Sitting for too long also causes more fats to enter your blood and makes you less sensitive to insulin. Insulin resistance leads to a large number of complaints and ailments.

Slower metabolism

If you sit for too long, you use your muscles less, which slows down your metabolism. When you stand, on the other hand, you use the large muscles in your body that are located not only in your legs, but also in your back and chest.

Airplane thrombosis

A different story is sitting too long while traveling. Every now and then we are startled by a traveler who dies of aircraft thrombosis after a long flight.
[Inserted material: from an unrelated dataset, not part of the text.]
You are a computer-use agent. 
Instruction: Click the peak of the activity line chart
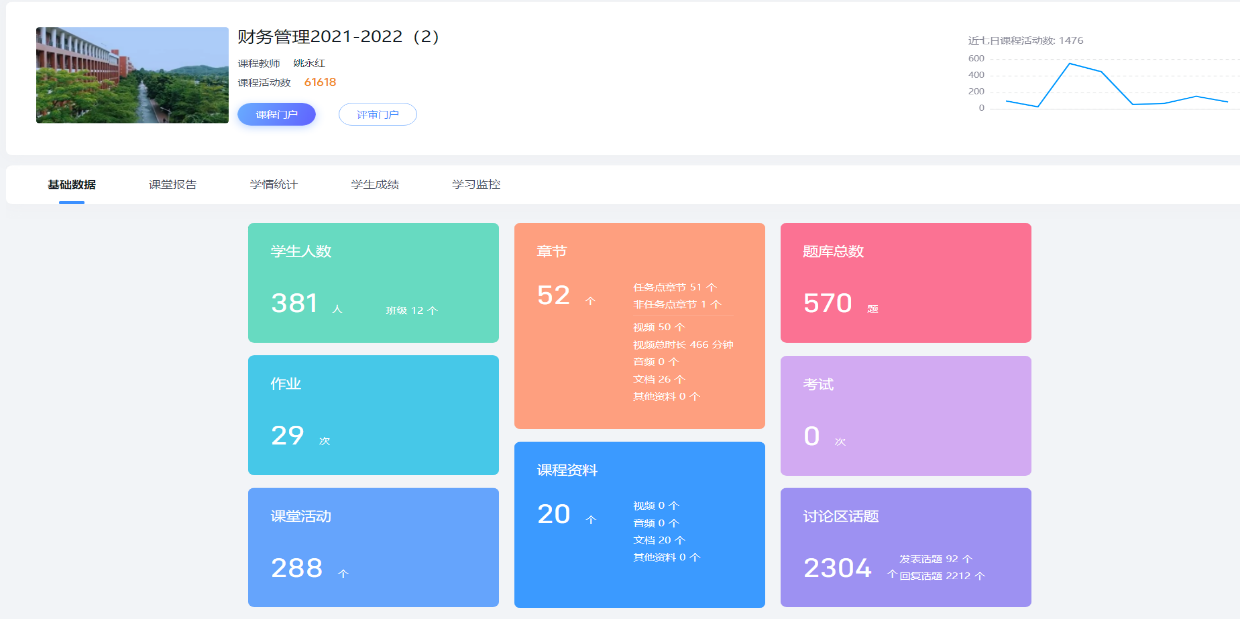1069,64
Less serious – but no less annoying – effects of a long journey are painful legs or thrombosed legs.

What are the “old” health advice for exercise?

The Dutch Standard for Healthy Exercise (NNGB) prescribes moderately intensive exercise for half an hour (or 150 minutes per week) at least 5 days a week. This should be sufficient for good health.

“Moderately intensive exercise” means that you move in such a way that you breathe faster, your body temperature rises and your heart beats faster. Examples of “moderately intensive exercise” are: walking, cycling, Nordic walking, fitness and swimming.

The new movement

The new movement states that simply adhering to the NNGB is not enough for your health. You should also sit less throughout the day .

This way you sit less

  • alternate between sitting and standing during the day.
  • to work at a sit-stand desk
  • not to eat lunch at your desk, but to take a walk during the lunch break
  • Do short, simple exercises during the day.

You can easily alternate between sitting and standing by, for example, creating a reminder on your phone or computer and walking around for about 3 minutes every hour.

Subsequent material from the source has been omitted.